Monday, January 08, 2007

These are my 2007 goals for work

It’s time for the employees in my cubicle’s neighborhood to set their goals for 2007. These are goals that will be presented to those that are both “Large” and “In-Charge”. They will determine the future 356 days of the cubicle-grazer’s world. They will also determine possible raises, potentials for transcendence, and just how odiferous each and every one’s fecal eminences are. My goals for work are as follows:

1. To cease and desist from storing dead rats in the company refrigerator. (We work in an old building and I like to take treats home to my cat.)
2. I promise to have myself checked for Tourette’s syndrome but in the mean time, I may continue to swear loudly and at unexpected intervals.
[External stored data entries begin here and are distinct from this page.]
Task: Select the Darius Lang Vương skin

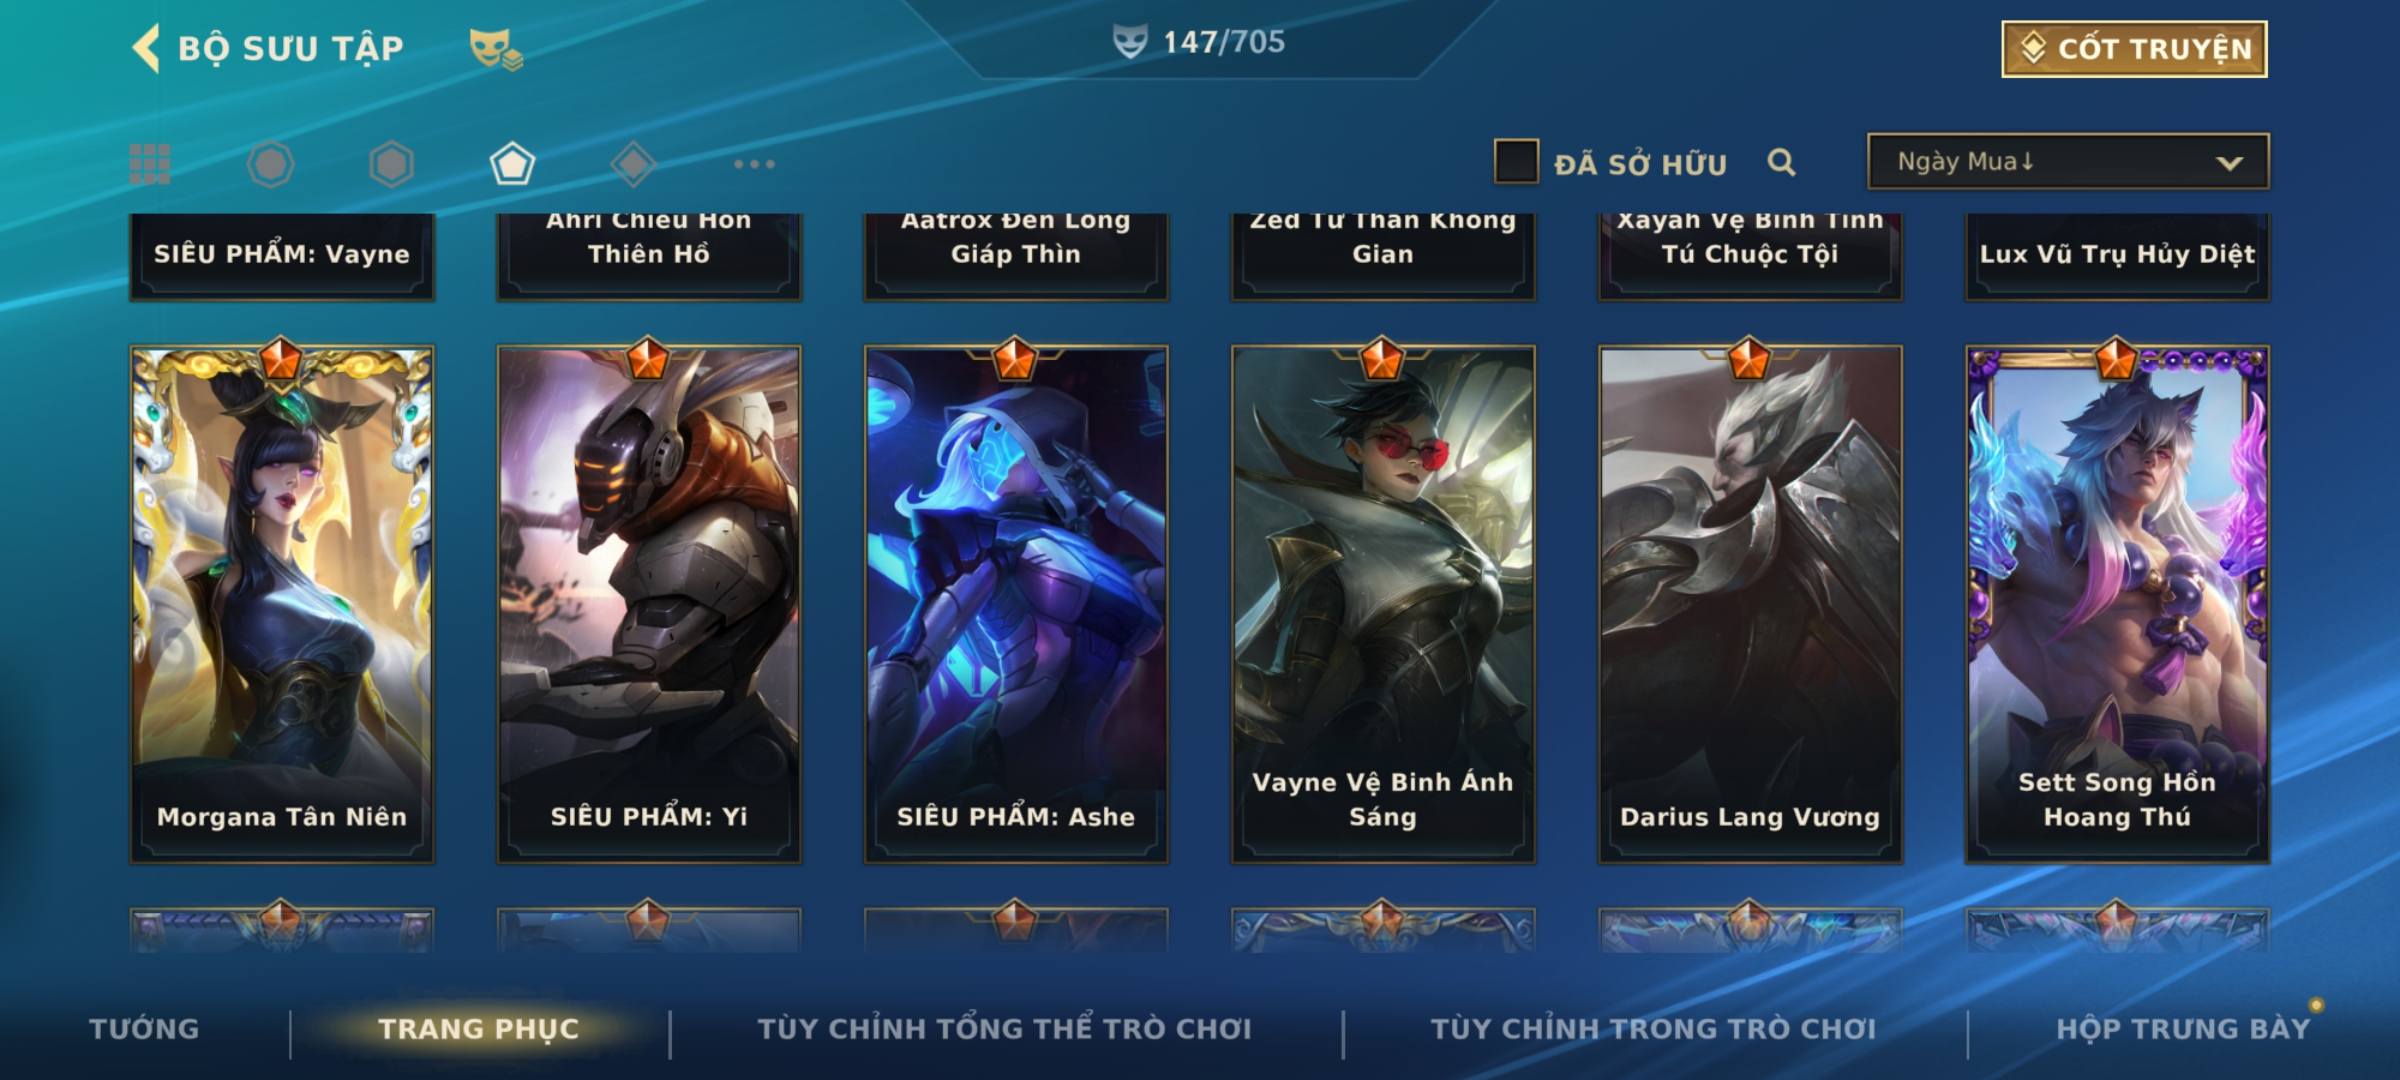Action: click(x=1750, y=604)
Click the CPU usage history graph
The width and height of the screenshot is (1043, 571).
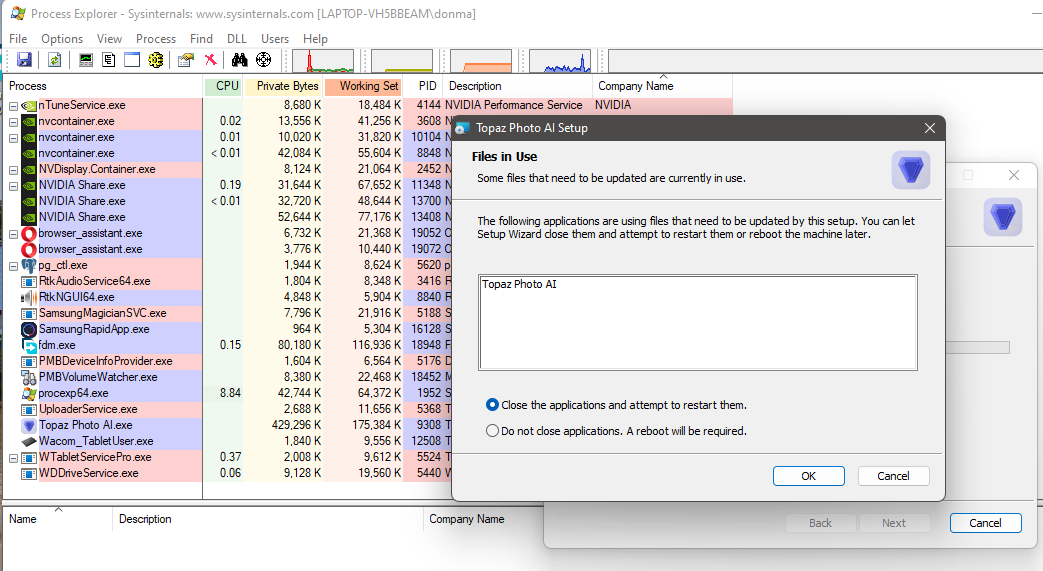click(322, 61)
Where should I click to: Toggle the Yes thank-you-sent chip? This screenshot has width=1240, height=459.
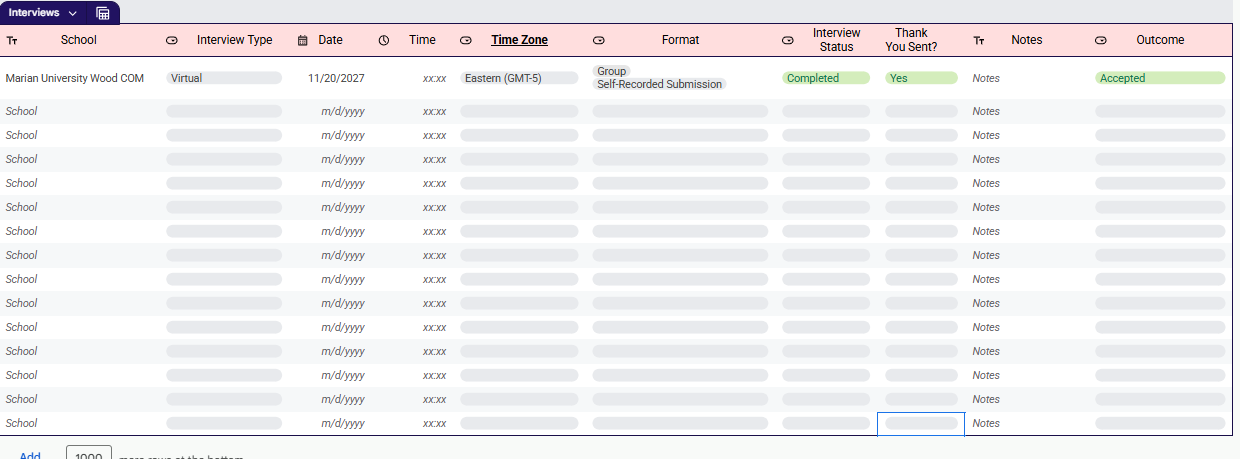click(x=921, y=78)
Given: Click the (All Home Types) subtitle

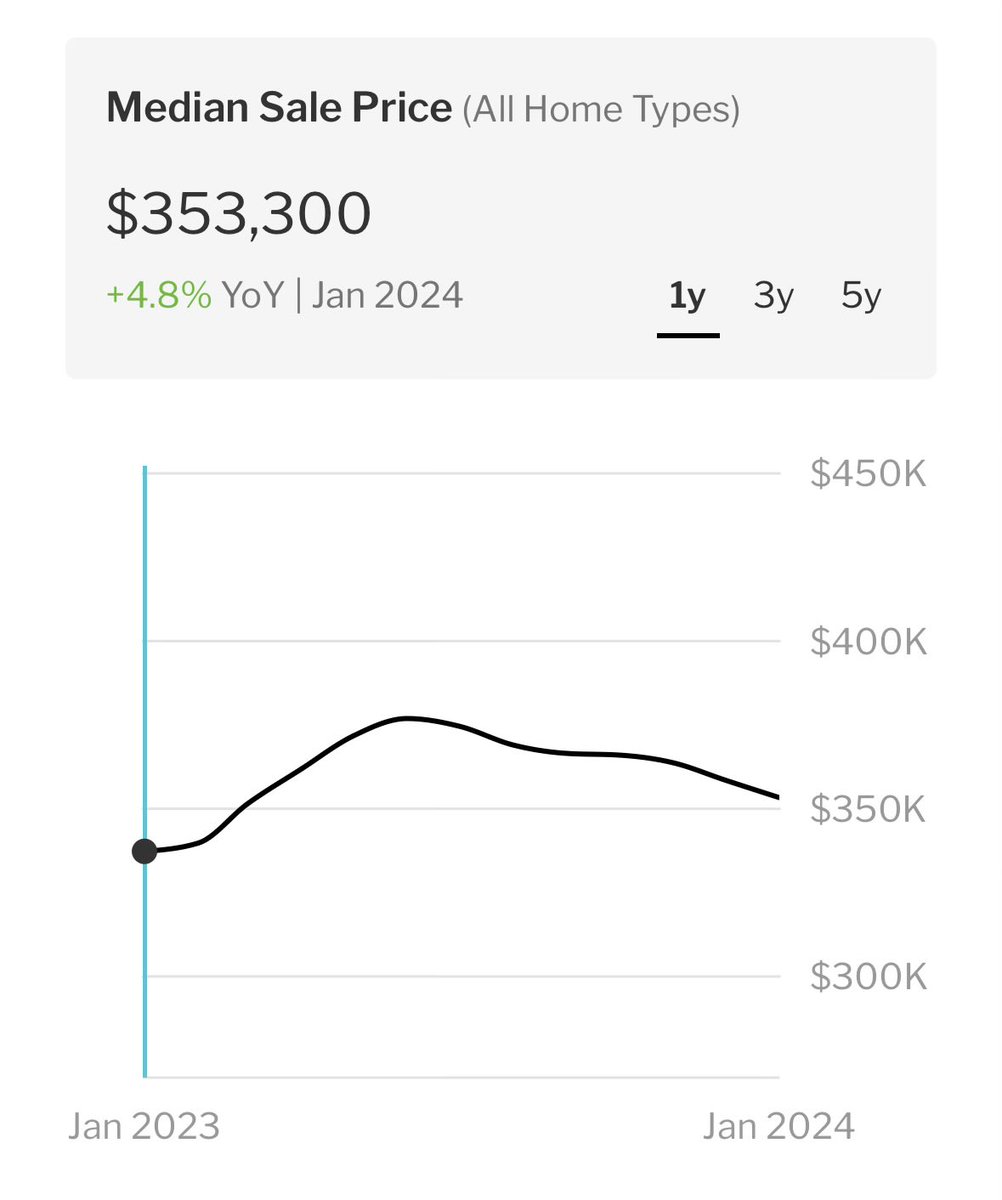Looking at the screenshot, I should [x=601, y=109].
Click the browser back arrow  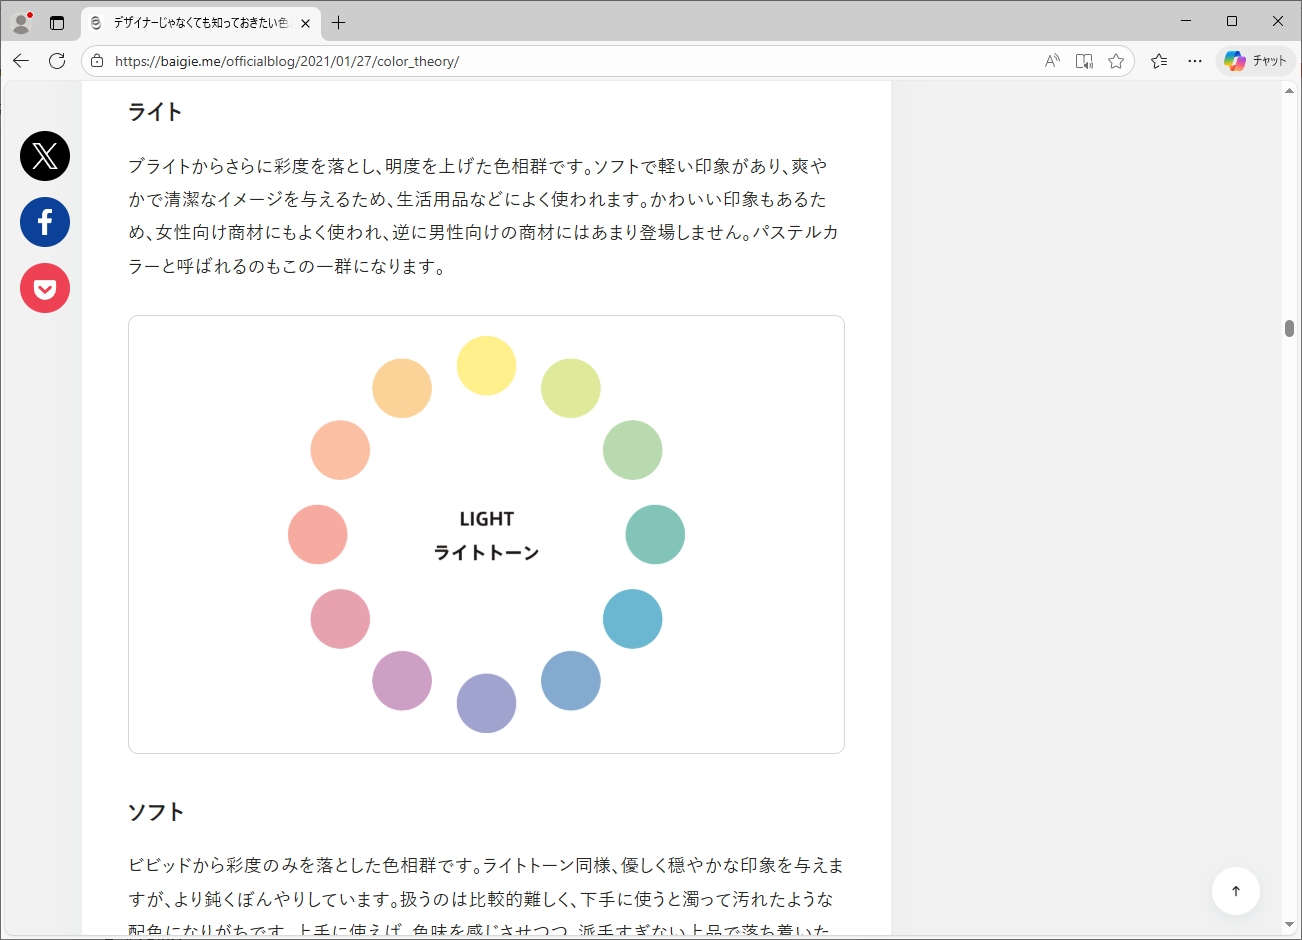(21, 61)
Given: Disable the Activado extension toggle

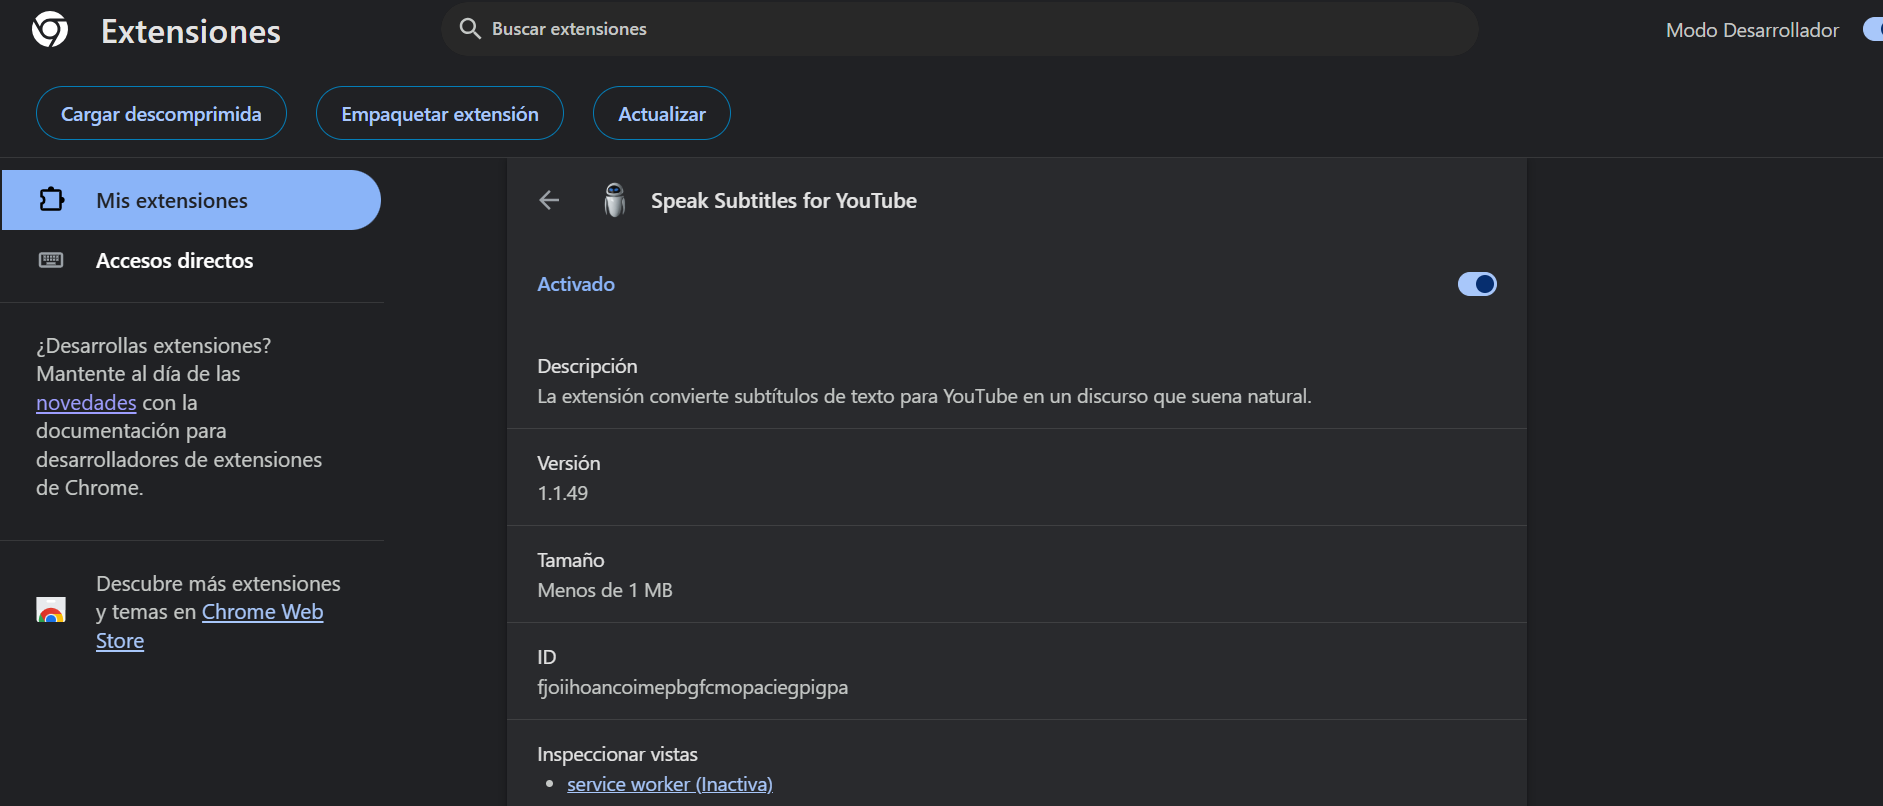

I’m working on it Damnit!
3. I will take more business seminars. Perhaps I will present my latest request at the next staff meeting, after all, I’m just dying to go to “Dealing with difficult co-workers”.
4. I will refrain from high-fiving the chairman of the board after the board meeting.
5. I will not refer to the co-workers that leave their food and clutter everywhere as a “pack of drunken monkeys”.
6. I will cease to show up to work in nothing but a thong and tube top. Brittany Spears doesn’t work here… wait, she also doesn’t wear a thong…
7. In lieu of actually having rainbows coming out of my ass, which seems to be what is expected, I will just wear a Care Bear T-shirt. Of course MY Care Bear T-Shirt has a picture of a Care Bear holding an M-16, wearing a Che T-Shirt, and smoking an unfiltered cigerette. I'm talking Intensive Care Bear.